> **PROBLEM TO WORK ON**:
Recast every line of the material below as a Markdown table with two columns, Row and Line, numbering the rows in order and omitting blank lines.

> **INPUT FOR THIS TASK**:
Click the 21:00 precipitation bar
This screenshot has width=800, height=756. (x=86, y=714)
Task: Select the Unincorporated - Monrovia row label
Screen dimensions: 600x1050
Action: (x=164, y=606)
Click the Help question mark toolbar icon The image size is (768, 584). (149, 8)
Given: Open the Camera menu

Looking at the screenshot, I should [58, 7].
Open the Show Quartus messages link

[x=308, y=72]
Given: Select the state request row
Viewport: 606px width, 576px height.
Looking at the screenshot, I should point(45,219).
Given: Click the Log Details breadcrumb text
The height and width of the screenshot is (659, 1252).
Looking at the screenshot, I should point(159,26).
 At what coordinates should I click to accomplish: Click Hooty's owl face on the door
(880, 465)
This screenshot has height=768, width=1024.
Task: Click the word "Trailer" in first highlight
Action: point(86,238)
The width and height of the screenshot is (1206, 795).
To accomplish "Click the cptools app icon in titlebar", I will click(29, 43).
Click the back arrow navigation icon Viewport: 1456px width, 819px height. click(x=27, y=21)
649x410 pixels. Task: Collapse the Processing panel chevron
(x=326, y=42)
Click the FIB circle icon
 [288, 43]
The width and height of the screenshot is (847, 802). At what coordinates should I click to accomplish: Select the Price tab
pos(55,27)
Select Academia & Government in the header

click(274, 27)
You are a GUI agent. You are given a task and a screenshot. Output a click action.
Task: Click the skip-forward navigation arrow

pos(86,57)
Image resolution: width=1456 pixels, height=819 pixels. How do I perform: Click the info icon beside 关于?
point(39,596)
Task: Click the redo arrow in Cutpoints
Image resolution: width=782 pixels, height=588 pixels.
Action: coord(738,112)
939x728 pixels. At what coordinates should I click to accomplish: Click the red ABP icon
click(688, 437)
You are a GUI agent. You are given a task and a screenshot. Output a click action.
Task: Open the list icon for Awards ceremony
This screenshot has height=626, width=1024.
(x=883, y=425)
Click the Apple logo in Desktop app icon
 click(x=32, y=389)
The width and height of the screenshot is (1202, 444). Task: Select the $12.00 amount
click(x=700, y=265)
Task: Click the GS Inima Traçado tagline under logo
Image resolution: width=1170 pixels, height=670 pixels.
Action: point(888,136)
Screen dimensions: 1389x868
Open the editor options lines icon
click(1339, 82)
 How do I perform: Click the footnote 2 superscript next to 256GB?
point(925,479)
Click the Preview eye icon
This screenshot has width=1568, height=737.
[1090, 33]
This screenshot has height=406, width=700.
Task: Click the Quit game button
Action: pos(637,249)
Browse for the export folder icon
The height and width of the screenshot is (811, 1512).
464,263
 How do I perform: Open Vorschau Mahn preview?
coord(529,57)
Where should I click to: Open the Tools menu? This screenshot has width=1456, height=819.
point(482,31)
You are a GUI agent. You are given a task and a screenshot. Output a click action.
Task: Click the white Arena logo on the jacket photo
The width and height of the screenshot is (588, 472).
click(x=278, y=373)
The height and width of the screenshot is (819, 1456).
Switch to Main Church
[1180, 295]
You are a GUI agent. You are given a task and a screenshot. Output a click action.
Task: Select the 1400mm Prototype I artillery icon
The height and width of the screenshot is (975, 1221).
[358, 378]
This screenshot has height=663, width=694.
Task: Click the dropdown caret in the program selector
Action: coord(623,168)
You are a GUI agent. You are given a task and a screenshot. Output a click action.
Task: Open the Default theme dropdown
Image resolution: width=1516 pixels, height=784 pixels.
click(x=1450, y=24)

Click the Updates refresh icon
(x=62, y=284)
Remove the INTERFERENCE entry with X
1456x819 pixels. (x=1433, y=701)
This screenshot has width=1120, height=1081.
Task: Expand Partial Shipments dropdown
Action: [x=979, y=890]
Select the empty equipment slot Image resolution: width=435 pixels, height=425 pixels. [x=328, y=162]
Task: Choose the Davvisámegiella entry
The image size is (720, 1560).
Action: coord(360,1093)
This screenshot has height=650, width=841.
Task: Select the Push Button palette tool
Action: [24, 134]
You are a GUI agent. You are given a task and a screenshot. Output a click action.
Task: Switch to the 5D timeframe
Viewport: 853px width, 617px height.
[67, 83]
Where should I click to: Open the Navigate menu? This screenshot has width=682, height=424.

> **FULL ANSWER**:
| Row | Line |
|---|---|
| 1 | Click the 21:00 precipitation bar |
| 2 | This screenshot has width=800, height=756. (x=86, y=714) |
| 3 | Task: Select the Unincorporated - Monrovia row label |
| 4 | Screen dimensions: 600x1050 |
| 5 | Action: (x=164, y=606) |
| 6 | Click the Help question mark toolbar icon The image size is (768, 584). (149, 8) |
| 7 | Given: Open the Camera menu |
| 8 | Looking at the screenshot, I should [58, 7]. |
| 9 | Open the Show Quartus messages link |
| 10 | [x=308, y=72] |
| 11 | Given: Select the state request row |
| 12 | Viewport: 606px width, 576px height. |
| 13 | Looking at the screenshot, I should point(45,219). |
| 14 | Given: Click the Log Details breadcrumb text |
| 15 | The height and width of the screenshot is (659, 1252). |
| 16 | Looking at the screenshot, I should point(159,26). |
| 17 |  At what coordinates should I click to accomplish: Click Hooty's owl face on the door |
| 18 | (880, 465) |
| 19 | This screenshot has height=768, width=1024. |
| 20 | Task: Click the word "Trailer" in first highlight |
| 21 | Action: point(86,238) |
| 22 | The width and height of the screenshot is (1206, 795). |
| 23 | To accomplish "Click the cptools app icon in titlebar", I will click(29, 43). |
| 24 | Click the back arrow navigation icon Viewport: 1456px width, 819px height. click(x=27, y=21) |
| 25 | 649x410 pixels. Task: Collapse the Processing panel chevron |
| 26 | (x=326, y=42) |
| 27 | Click the FIB circle icon |
| 28 |  [288, 43] |
| 29 | The width and height of the screenshot is (847, 802). At what coordinates should I click to accomplish: Select the Price tab |
| 30 | pos(55,27) |
| 31 | Select Academia & Government in the header |
| 32 | click(274, 27) |
| 33 | You are a GUI agent. You are given a task and a screenshot. Output a click action. |
| 34 | Task: Click the skip-forward navigation arrow |
| 35 | pos(86,57) |
| 36 | Image resolution: width=1456 pixels, height=819 pixels. How do I perform: Click the info icon beside 关于? |
| 37 | point(39,596) |
| 38 | Task: Click the redo arrow in Cutpoints |
| 39 | Image resolution: width=782 pixels, height=588 pixels. |
| 40 | Action: coord(738,112) |
| 41 | 939x728 pixels. At what coordinates should I click to accomplish: Click the red ABP icon |
| 42 | click(688, 437) |
| 43 | You are a GUI agent. You are given a task and a screenshot. Output a click action. |
| 44 | Task: Open the list icon for Awards ceremony |
| 45 | This screenshot has height=626, width=1024. |
| 46 | (x=883, y=425) |
| 47 | Click the Apple logo in Desktop app icon |
| 48 |  click(x=32, y=389) |
| 49 | The width and height of the screenshot is (1202, 444). Task: Select the $12.00 amount |
| 50 | click(x=700, y=265) |
| 51 | Task: Click the GS Inima Traçado tagline under logo |
| 52 | Image resolution: width=1170 pixels, height=670 pixels. |
| 53 | Action: point(888,136) |
| 54 | Screen dimensions: 1389x868 |
| 55 | Open the editor options lines icon |
| 56 | click(1339, 82) |
| 57 |  How do I perform: Click the footnote 2 superscript next to 256GB? |
| 58 | point(925,479) |
| 59 | Click the Preview eye icon |
| 60 | This screenshot has width=1568, height=737. |
| 61 | [1090, 33] |
| 62 | This screenshot has height=406, width=700. |
| 63 | Task: Click the Quit game button |
| 64 | Action: pos(637,249) |
| 65 | Browse for the export folder icon |
| 66 | The height and width of the screenshot is (811, 1512). |
| 67 | 464,263 |
| 68 |  How do I perform: Open Vorschau Mahn preview? |
| 69 | coord(529,57) |
| 70 | Where should I click to: Open the Tools menu? This screenshot has width=1456, height=819. |
| 71 | point(482,31) |
| 72 | You are a GUI agent. You are given a task and a screenshot. Output a click action. |
| 73 | Task: Click the white Arena logo on the jacket photo |
| 74 | The width and height of the screenshot is (588, 472). |
| 75 | click(x=278, y=373) |
| 76 | The height and width of the screenshot is (819, 1456). |
| 77 | Switch to Main Church |
| 78 | [1180, 295] |
| 79 | You are a GUI agent. You are given a task and a screenshot. Output a click action. |
| 80 | Task: Select the 1400mm Prototype I artillery icon |
| 81 | The height and width of the screenshot is (975, 1221). |
| 82 | [358, 378] |
| 83 | This screenshot has height=663, width=694. |
| 84 | Task: Click the dropdown caret in the program selector |
| 85 | Action: coord(623,168) |
| 86 | You are a GUI agent. You are given a task and a screenshot. Output a click action. |
| 87 | Task: Open the Default theme dropdown |
| 88 | Image resolution: width=1516 pixels, height=784 pixels. |
| 89 | click(x=1450, y=24) |
| 90 | Click the Updates refresh icon |
| 91 | (x=62, y=284) |
| 92 | Remove the INTERFERENCE entry with X |
| 93 | 1456x819 pixels. (x=1433, y=701) |
| 94 | This screenshot has width=1120, height=1081. |
| 95 | Task: Expand Partial Shipments dropdown |
| 96 | Action: [x=979, y=890] |
| 97 | Select the empty equipment slot Image resolution: width=435 pixels, height=425 pixels. [x=328, y=162] |
| 98 | Task: Choose the Davvisámegiella entry |
| 99 | The image size is (720, 1560). |
| 100 | Action: coord(360,1093) |
| 101 | This screenshot has height=650, width=841. |
| 102 | Task: Select the Push Button palette tool |
| 103 | Action: [24, 134] |
| 104 | You are a GUI agent. You are given a task and a screenshot. Output a click action. |
| 105 | Task: Switch to the 5D timeframe |
| 106 | Viewport: 853px width, 617px height. |
| 107 | [67, 83] |
| 108 | Where should I click to: Open the Navigate menu? This screenshot has width=682, height=424. |